JÖTNAR (giants) constitute a supernatural tribe in Scandinavian mythology. Since the tribe includes fire giants and ice giants, the concept may have originated in the observation of natural phenomena. Giants are natural spirits and among the original inhabitants of the world. In Germanic cosmogony, life originated from the body of the primeval giant Ymir, who was eventually dismembered to create the world. A fire giant, Surtr, helps bring about the end of the current world age at Ragnaro̜k, the giants' final conflict with the gods, in which both the Æsir and the giants perish. Although the mutual hostility of the gods and giants is implacable, they are biologically related and occasionally intermarry. The Æsir (the dominant group of gods) trace their descent from the giantess Bestla, and Óðinn's mistress Jörð, the mother of Þórr, is a giantess. Njo̜rðr and Freyr, hostages from the second group of gods, the Vanir, marry giantesses, although the unions do not last. Óðinn also seduces a giantess as part of his efforts to steal the mead of poetic inspiration.

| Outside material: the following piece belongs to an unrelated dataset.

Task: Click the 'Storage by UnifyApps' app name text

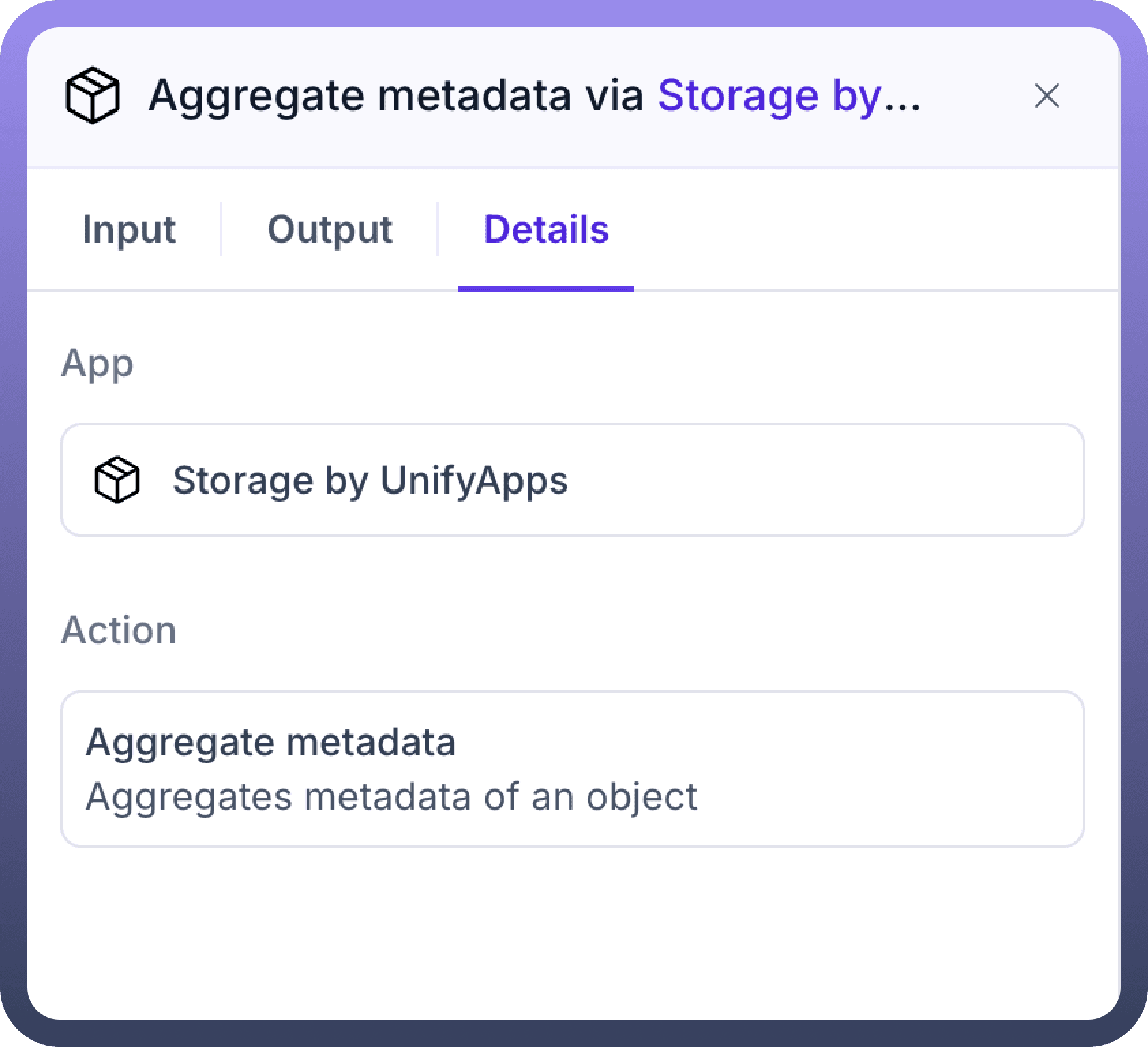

The Æsir fear that, left unchecked, giants will take over their citadel, Ásgarðr, and destroy all life on earth. Characteristically, Óðinn uses wisdom as his weapon, turning the giants' magic chants against them and stealing the mead of poetry, whereas Þórr uses brute strength to kill giants and giantesses. Heimdallr is another guardian of the gods against the giants. Yet giants are also depicted as brave and strong, old and wise, wealthy and (some at least) of high social status. For example, the Æsir enjoy drinking bouts at the home of the sea giant Ægir. It is a giant who builds Ásgarðr, the Æsir's stronghold. Giants are aligned with the natural when it is contrasted with the cultural, but this shows the natural to be unnatural and monstrous; superior to it is the cultural, which is of course associated with the Æsir.

Jötnar have been viewed as objects of cultic worship; as ancestors and primeval spirits; as the gods of a pre-Germanic population; as the powers of wintertime; and as forces of untamed nature, of death and infertility, and of chaos and destruction. It has also been argued that the giants continually try to steal the goddesses and symbols of order such as the sun and moon not because they are essentially disorderly, but because they have no opportunity for reciprocal exchange with the gods. Conversely, the Æsir practice violence, theft, deception, and oath breaking to gain what they want from giants, but their actions are depicted as justified. As time passed, the negative side of the giants became predominant in the mythology. A differentiation of the various types of giants was apparent in heathen times (jötunn is the generic term, whereas as þurs and troll designate malevolent giants), but the sources, which date from the late heathen or early Christian era, probably also reflect the Christian demonization of pagan mythological figures. Overall, Scandinavian mythology shows that the giants are not an external threat but are ineradicably part of divine society, both as mothers and monsters.

See Also

Germanic Religion; Njo̜rðr; Óðinn.

Bibliography

Hilda R. Ellis emphasizes the benevolent aspects of giants in "Fostering by Giants in Old Norse Sagas," in Medium Aevum 10 (1941): 7085, and Lotte Motz reassesses older views in "Giants in Folklore and Mythology: A New Approach," in Folklore 93 (1982): 7084. Margaret Clunies Ross takes a sociological approach in Prolonged Echoes: Old Norse Myths in Medieval Northern Society, vol. 1 (Odense, Denmark, 1994). John Lindow surveys the scholarship in Scandinavian Mythology: An Annotated Bibliography (New York, 1988).